Witness story on memories of Exxon Valdez oil spill

Yereth Rosen began working as a stringer for Reuters in 1989, reporting on the Exxon Valdez oil spill. She has covered a variety of Alaska news, from oil and gas issues to volcanic eruptions and sled-dog races, and lives with her family in Anchorage. In the following story, she recounts how the disaster cast a decades-long shadow over the region.

By Yereth Rosen

ANCHORAGE (BestGrowthStock) – It did not take a major oil spill in the Gulf of Mexico to jog Alaskans’ memories of our own Exxon Valdez, the spill more than 20 years ago that would become a byword for environmental disasters.

Reminders come in unlikely places, like my favorite midtown Anchorage drive-up coffee stand. One special this month was a latte with hazelnut and butter rum flavoring, a popular combination dubbed the “Exxon Valdez.”

For Alaskans, the Exxon Valdez is still around and memories cross generations. Exxon Valdez Oil Spill takes too long to say, so we just say EVOS, pronounced “Ee-vose.”

As the Gulf of Mexico beaches brace for the impact of a vast and spreading slick from the BP oil well, I remember 1989, when oil from the punctured Exxon Valdez tanker was just starting to spread over Prince William Sound and adjoining waters of the Gulf of Alaska.

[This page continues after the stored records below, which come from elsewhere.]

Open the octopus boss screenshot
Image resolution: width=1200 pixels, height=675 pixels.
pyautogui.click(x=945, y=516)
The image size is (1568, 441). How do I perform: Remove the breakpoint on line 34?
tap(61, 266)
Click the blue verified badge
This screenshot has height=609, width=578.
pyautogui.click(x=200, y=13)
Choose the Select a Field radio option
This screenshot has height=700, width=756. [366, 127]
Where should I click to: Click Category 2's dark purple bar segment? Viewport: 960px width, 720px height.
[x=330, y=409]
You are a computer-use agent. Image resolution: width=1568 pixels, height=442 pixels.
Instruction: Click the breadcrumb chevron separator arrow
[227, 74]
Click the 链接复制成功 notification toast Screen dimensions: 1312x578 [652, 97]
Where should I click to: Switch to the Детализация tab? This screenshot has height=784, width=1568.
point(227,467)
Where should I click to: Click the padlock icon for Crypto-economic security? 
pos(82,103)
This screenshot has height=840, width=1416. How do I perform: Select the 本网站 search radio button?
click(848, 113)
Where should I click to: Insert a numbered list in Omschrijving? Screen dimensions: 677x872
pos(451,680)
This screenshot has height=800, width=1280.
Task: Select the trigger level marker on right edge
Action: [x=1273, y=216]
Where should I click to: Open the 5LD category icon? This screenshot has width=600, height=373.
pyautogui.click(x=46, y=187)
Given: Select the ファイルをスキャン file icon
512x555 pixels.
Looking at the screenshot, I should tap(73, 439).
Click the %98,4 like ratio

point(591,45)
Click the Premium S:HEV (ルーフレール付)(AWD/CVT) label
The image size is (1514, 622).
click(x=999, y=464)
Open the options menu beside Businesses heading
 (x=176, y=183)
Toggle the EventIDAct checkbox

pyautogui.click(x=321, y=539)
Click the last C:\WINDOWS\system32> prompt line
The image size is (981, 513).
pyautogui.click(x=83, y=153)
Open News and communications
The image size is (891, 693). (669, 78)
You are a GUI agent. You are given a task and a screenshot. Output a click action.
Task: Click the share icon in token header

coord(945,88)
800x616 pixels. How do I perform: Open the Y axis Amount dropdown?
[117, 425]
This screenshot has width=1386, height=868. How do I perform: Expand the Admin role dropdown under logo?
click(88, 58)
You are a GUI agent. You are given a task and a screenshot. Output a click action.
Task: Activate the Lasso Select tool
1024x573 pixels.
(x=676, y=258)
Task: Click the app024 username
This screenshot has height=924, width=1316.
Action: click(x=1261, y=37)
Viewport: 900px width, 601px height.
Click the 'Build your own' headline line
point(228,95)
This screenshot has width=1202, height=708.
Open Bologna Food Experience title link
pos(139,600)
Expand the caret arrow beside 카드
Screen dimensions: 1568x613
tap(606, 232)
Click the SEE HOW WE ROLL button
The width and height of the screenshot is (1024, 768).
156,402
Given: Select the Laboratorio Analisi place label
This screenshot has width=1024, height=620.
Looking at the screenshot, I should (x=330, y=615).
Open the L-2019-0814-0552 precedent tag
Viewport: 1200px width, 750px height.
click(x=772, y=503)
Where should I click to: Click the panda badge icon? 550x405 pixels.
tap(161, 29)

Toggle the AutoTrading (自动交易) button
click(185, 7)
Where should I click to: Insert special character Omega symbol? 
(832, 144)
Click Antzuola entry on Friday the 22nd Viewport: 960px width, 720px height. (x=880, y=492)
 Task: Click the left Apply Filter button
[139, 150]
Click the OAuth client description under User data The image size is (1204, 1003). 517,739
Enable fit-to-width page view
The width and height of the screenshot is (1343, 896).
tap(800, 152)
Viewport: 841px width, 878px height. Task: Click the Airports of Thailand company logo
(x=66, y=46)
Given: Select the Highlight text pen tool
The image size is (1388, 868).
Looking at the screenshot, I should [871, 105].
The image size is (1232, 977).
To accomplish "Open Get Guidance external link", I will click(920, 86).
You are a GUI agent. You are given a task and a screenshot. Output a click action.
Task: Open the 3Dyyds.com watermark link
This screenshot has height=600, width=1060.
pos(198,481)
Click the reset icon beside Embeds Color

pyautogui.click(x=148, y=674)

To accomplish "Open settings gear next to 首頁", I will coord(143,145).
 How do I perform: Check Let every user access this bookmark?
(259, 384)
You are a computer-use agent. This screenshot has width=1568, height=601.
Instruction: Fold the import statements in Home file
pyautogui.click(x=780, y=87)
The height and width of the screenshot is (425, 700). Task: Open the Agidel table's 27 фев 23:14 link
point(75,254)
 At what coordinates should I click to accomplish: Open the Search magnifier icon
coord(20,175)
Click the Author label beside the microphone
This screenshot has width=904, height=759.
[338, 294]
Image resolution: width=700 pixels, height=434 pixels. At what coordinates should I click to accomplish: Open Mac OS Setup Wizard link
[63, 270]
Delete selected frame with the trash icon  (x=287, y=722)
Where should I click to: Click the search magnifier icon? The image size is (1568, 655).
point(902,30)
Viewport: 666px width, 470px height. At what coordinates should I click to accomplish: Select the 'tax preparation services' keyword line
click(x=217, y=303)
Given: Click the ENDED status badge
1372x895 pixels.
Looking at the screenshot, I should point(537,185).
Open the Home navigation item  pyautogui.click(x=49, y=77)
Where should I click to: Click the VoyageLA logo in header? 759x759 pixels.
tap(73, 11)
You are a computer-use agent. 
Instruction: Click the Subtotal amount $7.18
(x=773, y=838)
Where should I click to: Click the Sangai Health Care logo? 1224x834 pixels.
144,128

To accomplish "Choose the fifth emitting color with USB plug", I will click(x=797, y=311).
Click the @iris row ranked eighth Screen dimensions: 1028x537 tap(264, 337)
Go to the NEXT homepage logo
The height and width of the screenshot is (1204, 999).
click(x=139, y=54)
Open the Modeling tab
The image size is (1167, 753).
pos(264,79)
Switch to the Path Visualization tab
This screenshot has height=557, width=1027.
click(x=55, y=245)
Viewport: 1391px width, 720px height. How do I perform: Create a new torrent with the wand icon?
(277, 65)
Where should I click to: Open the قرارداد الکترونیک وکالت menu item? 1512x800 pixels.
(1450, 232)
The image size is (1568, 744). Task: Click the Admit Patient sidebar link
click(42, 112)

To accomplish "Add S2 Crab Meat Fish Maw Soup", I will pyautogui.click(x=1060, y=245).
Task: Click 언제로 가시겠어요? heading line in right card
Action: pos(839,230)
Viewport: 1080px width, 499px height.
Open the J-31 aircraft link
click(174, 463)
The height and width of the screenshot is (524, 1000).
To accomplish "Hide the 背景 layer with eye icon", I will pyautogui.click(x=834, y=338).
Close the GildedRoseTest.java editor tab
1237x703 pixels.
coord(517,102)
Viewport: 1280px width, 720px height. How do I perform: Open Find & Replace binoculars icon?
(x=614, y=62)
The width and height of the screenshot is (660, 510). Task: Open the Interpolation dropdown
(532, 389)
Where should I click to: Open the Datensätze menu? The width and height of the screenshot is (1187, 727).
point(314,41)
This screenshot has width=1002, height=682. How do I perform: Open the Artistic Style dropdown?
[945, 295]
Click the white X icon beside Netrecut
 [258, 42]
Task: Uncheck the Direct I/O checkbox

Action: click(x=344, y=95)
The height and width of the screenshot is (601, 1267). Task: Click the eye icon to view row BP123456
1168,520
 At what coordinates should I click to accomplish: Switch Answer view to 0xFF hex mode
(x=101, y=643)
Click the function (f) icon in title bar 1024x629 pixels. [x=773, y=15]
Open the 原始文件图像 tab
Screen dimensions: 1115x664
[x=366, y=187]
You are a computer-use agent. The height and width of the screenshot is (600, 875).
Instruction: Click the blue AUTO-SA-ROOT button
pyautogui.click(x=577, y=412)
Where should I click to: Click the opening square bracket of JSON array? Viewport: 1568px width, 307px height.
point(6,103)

I interviewed some volunteers working in the animal-rescue center set up at the Homer High School pool — their young children were at a nearby sink with a toy boat, playing a game they called “Oil Spill.”

Last week, I was in the Prince William Sound town of Cordova, home of the fishing fleet that mustered a “mosquito fleet” of tiny boats to help contain the oil spill — and saw one fishery collapse despite their best efforts.

Bookstore owner and former mayor Kelly Weaverling, his long ponytail of two decades ago shorn to a buzz cut, was looking at a new site on Facebook, “Alaskan Exxon Valdez Oil Spill Survivors in Solidarity with the Gulf Coast.” A Brown University graduate student, a third-generation Cordovan who was a toddler in 1989, created it.

That student, Rory Merritt, recalls a childhood, “watching fewer and fewer cars park on Main Street and more and more businesses closed,” he told me by email.

The long-delayed resolution of Exxon Valdez civil litigation, ironically, has ended up hurting him because payments finally made to his parents disqualified him from some student financial aid, he said.

LIFE’S BACKDROP

The spill has permeated my life since it began.

Five years after the Exxon Valdez ran aground in the sound, eventually spilling 11 million gallons (41 million liters) of crude, I spent almost my whole summer at the federal courthouse in downtown Anchorage reporting on the class- action civil trial representing about 32,000 plaintiffs, including Merritt’s parents.

On the 10th anniversary, I was back in Cordova, pregnant with my first child and queasy as in early days when I endured rides in bumpy seaplanes to far-flung cleanup sites. Once, I paused to retch on a downtown sidewalk. Locals, by then old acquaintances, sized up the situation and inquired about my due date.

For the 20-year mark, my daughter created an Exxon Valdez exhibit for her third-grade class “living museum.” My preschool-aged son by then was fond of a picture book, “Prince William,” the story of a seal rescued from the Exxon spill.

It’s not just human generations that share a spill legacy. Some sea otters and ducks probing beach sediments are encountering Exxon Valdez oil that was deposited there years before they were born, scientists say.

EVOS has even wormed its way into local art. The most famous piece of Exxon Valdez-inspired art is the “Shame Pole” carved by Cordova fisherman and Native artist Mike Webber, who used his own blood to paint dollar signs that represent the “spillionaires” who profited from the disaster.

Non-Alaskans may not fully appreciate how the spill changed the trajectory of history here. Consider: The lucrative Exxon Valdez cleanup contract was what vaulted Anchorage oil-services company VECO Corp. into the big leagues of business and power. VECO was at the center of a huge political corruption scandal that broke in 2006.

The scandal made national headlines, sent former VECO CEO Bill Allen and other prominent Alaskans to federal prisons, ended the career of the U.S. Senate’s longest-serving Republican, Ted Stevens, and created a throw-the- bums-out atmosphere in which Alaskans chose as governor a former mayor with a strong outsider appeal, Sarah Palin.

Palin, who went on to become Republican John McCain’s running mate in the 2008 presidential election, enthusiastically embraced the “Drill, Baby, Drill” mantra and a plan to drill in frontier waters of the Arctic Ocean.

Skeptics respond, as they do to practically every major development proposal in Alaska, by invoking the Exxon Valdez.